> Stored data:
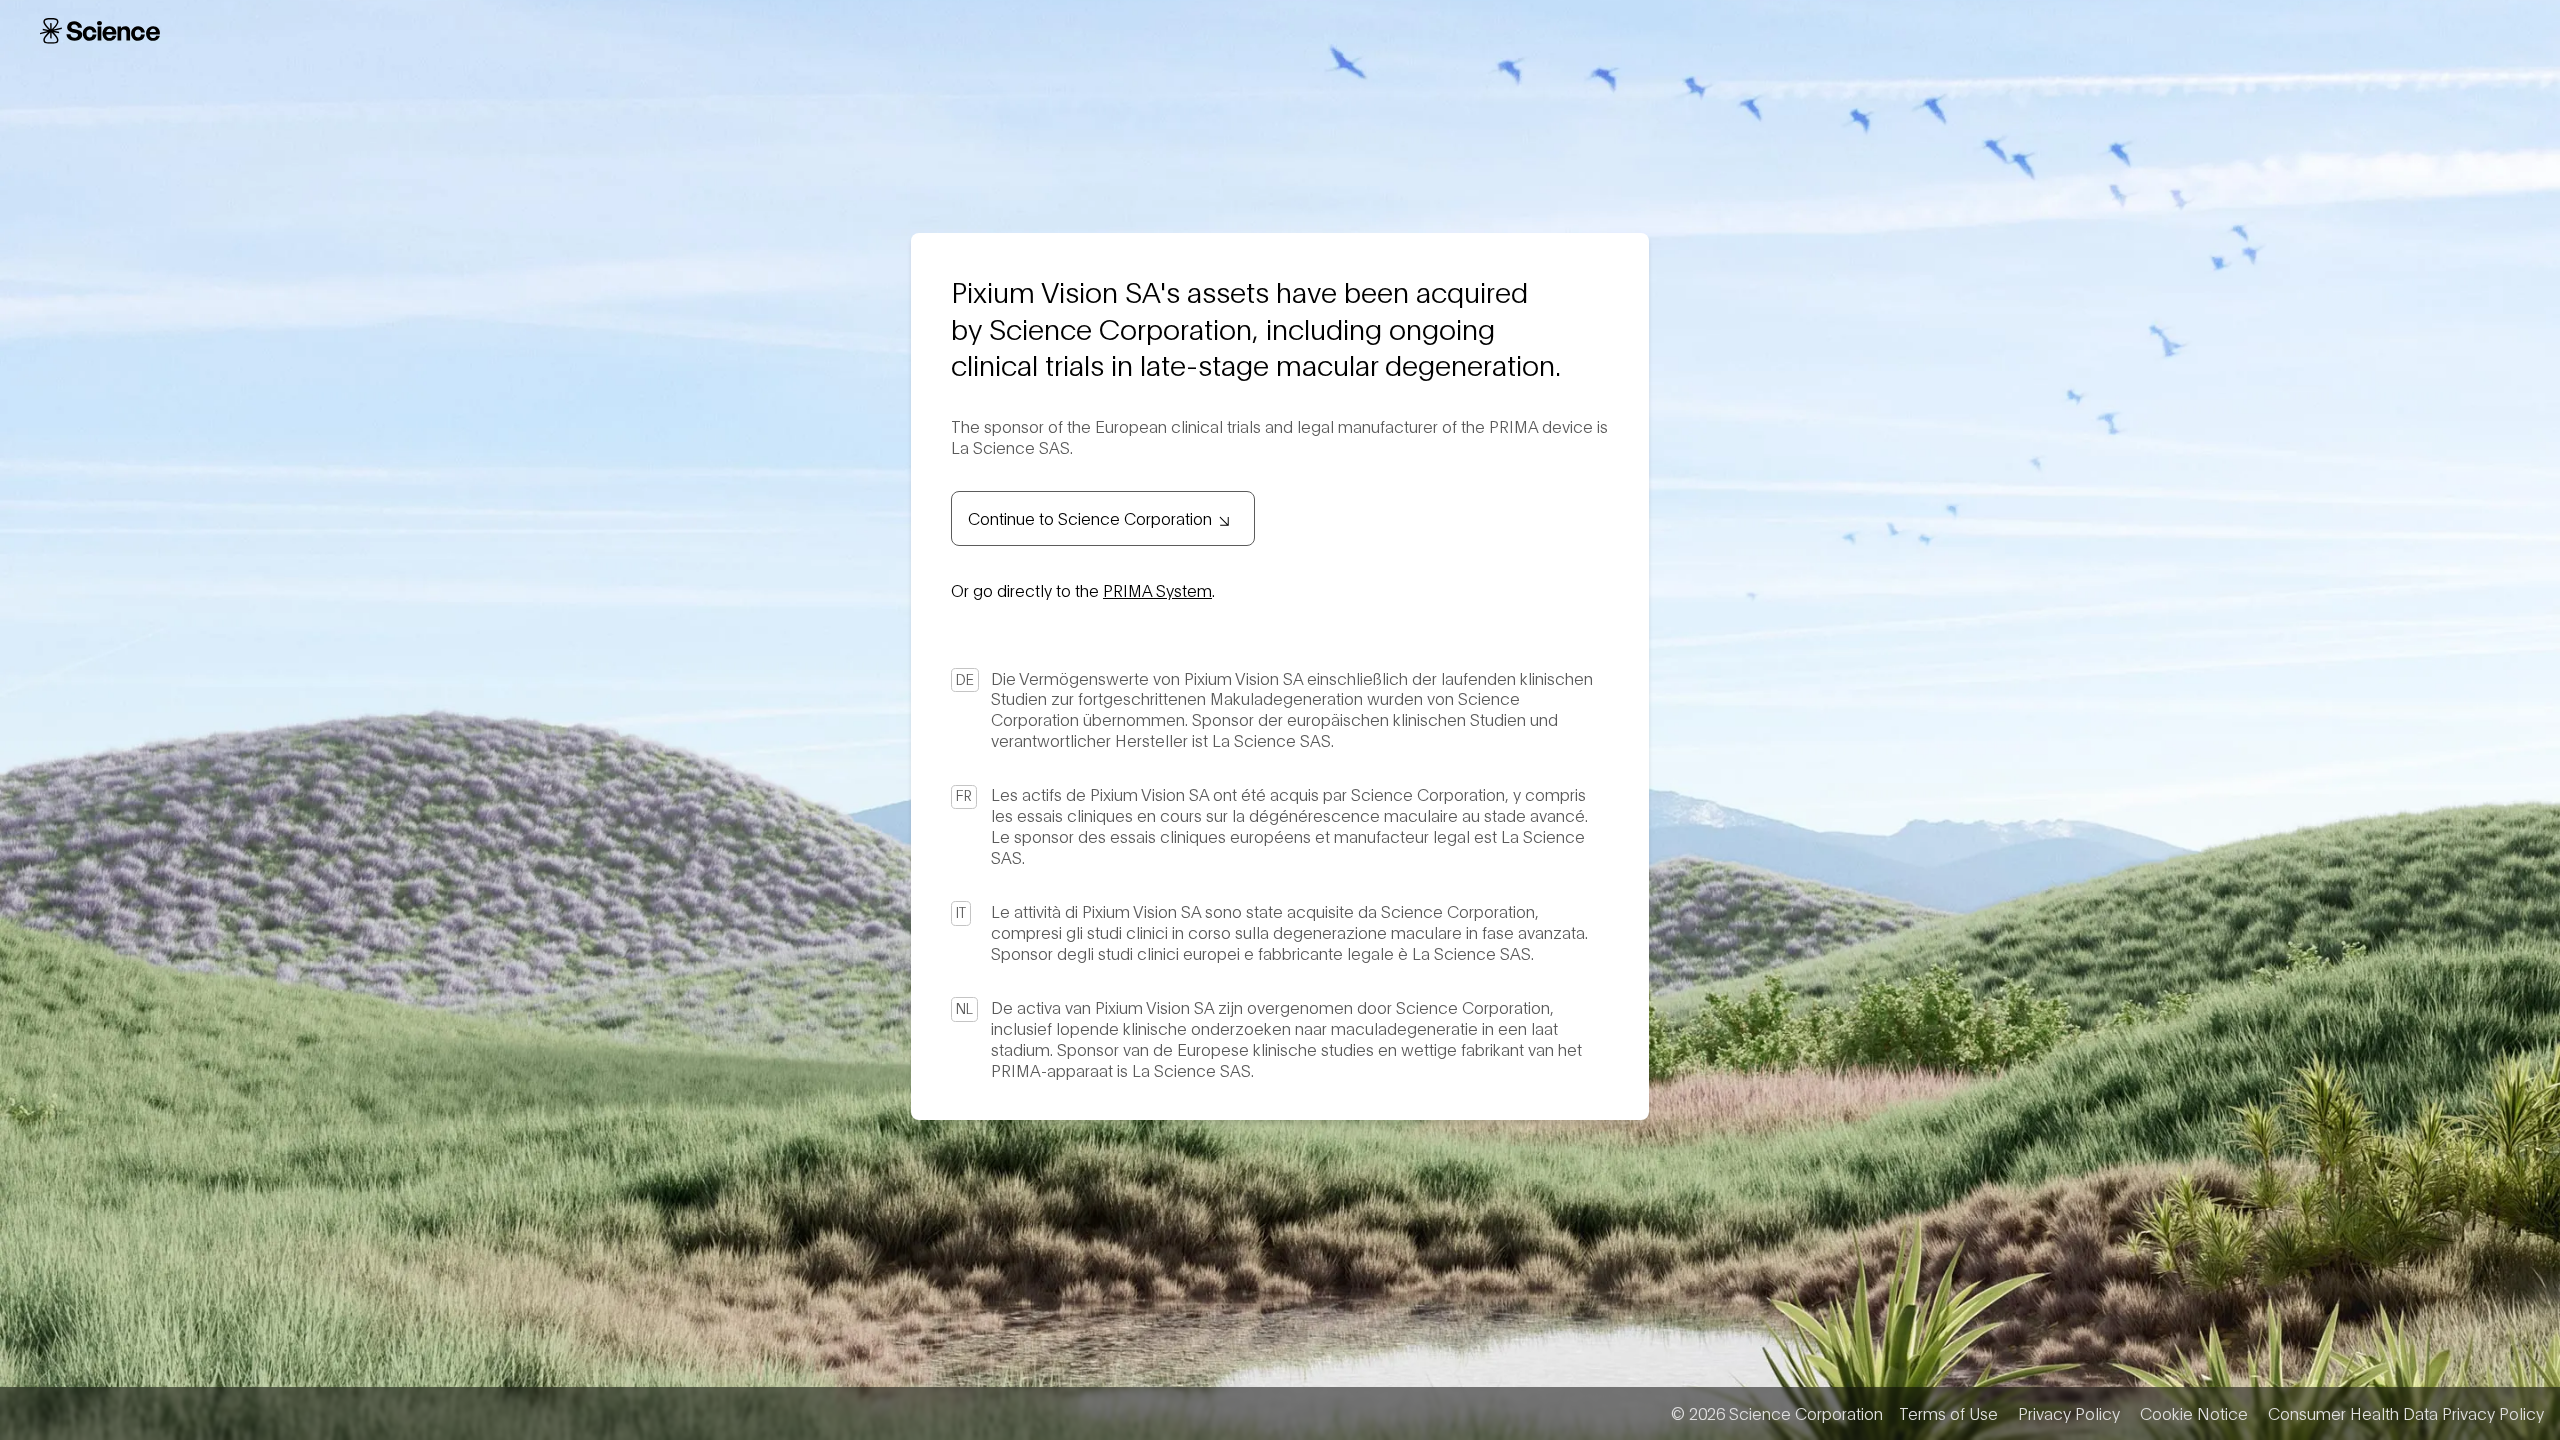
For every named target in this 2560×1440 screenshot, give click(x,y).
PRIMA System (1157, 589)
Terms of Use (1948, 1413)
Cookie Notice (2194, 1413)
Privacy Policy (2069, 1413)
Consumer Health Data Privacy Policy (2406, 1413)
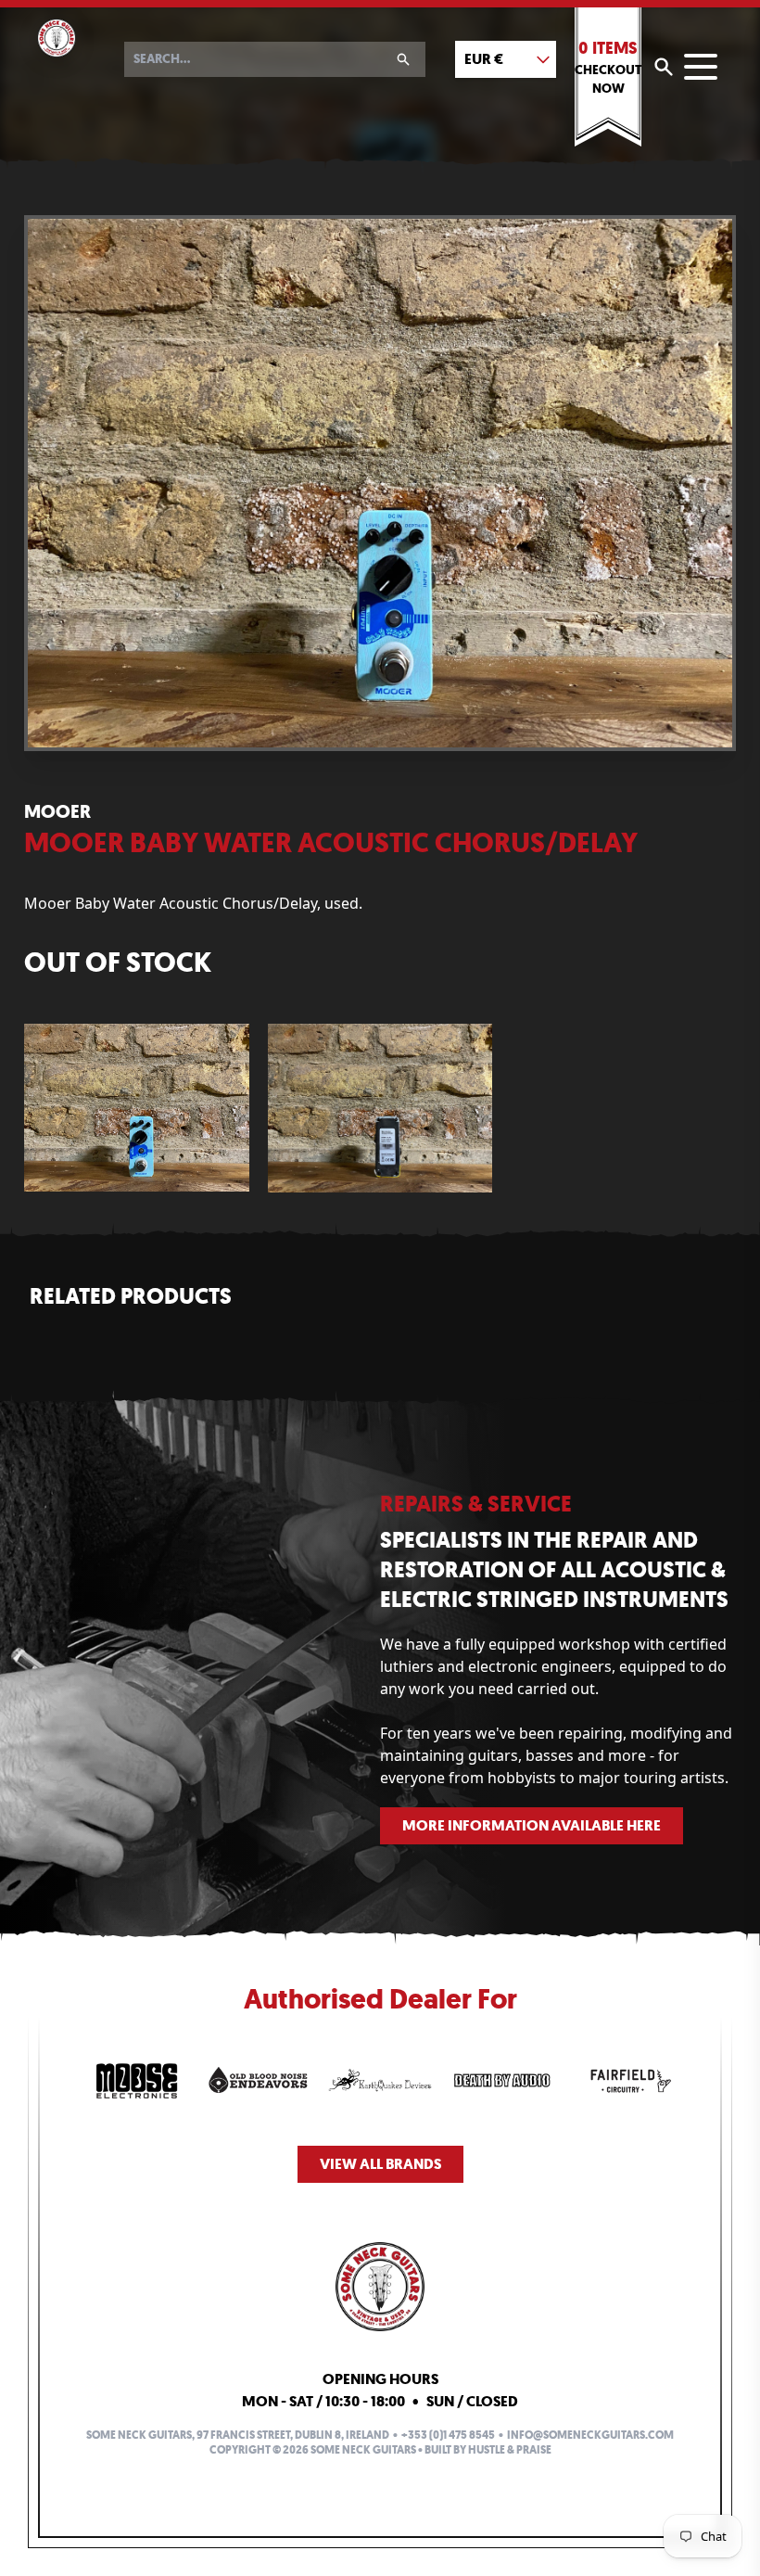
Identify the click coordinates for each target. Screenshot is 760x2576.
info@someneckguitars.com (590, 2435)
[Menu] (700, 67)
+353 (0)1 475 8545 (448, 2435)
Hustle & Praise (509, 2449)
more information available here (531, 1825)
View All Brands (380, 2164)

> Task statement: A faithful reproduction of every entry, with no pictures, is the expected answer.

> Response to the task:
For every named target in this 2560×1440 screenshot, give click(x,y).
PRIMA System (1157, 589)
Terms of Use (1948, 1413)
Cookie Notice (2194, 1413)
Privacy Policy (2069, 1413)
Consumer Health Data Privacy Policy (2406, 1413)
Identify the click coordinates for each target. Screenshot is 760x2576.
info@someneckguitars.com (590, 2435)
[Menu] (700, 67)
+353 (0)1 475 8545 (448, 2435)
Hustle & Praise (509, 2449)
more information available here (531, 1825)
View All Brands (380, 2164)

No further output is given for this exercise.